- [TASK DETAILS]: Everything from the line containing "Given: Collapse the BTC/USDT info row chevron" through the last line of the listing below should be returned exactly, except for pictures.

- [INPUT]:
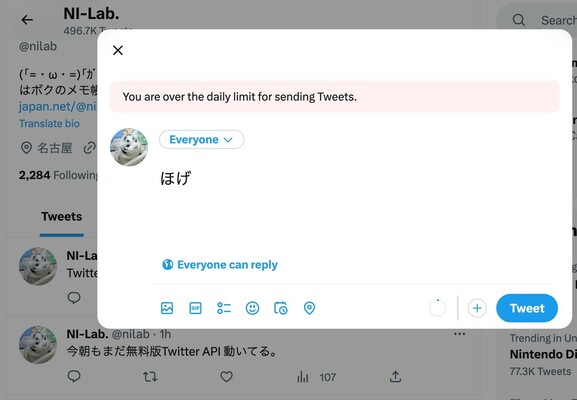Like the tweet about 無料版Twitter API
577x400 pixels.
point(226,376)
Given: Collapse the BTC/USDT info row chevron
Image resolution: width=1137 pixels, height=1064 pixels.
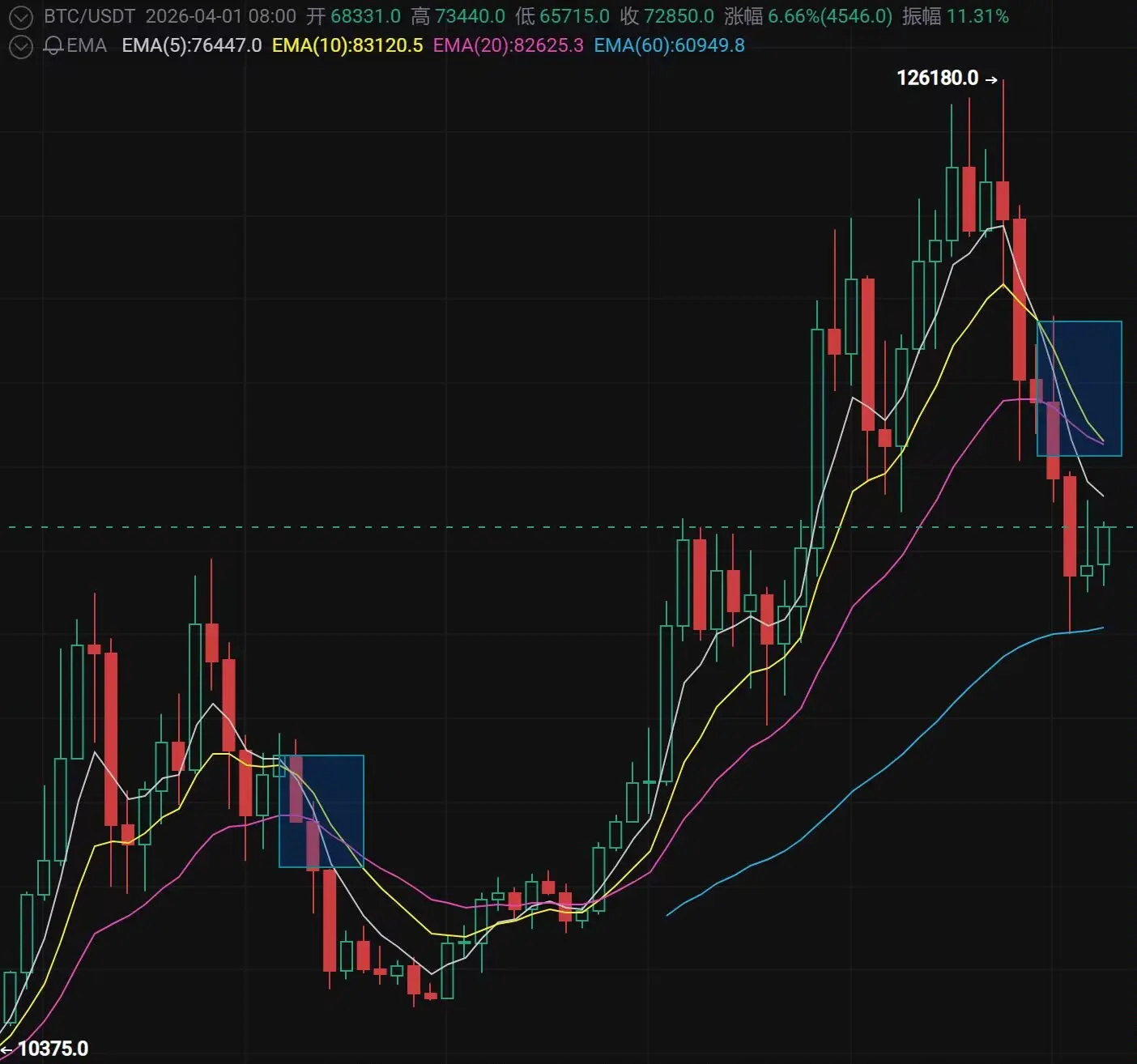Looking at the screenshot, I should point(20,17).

- [OUTPUT FOR THIS EXERCISE]:
Given: Collapse the BTC/USDT info row chevron
Image resolution: width=1137 pixels, height=1064 pixels.
Looking at the screenshot, I should point(20,17).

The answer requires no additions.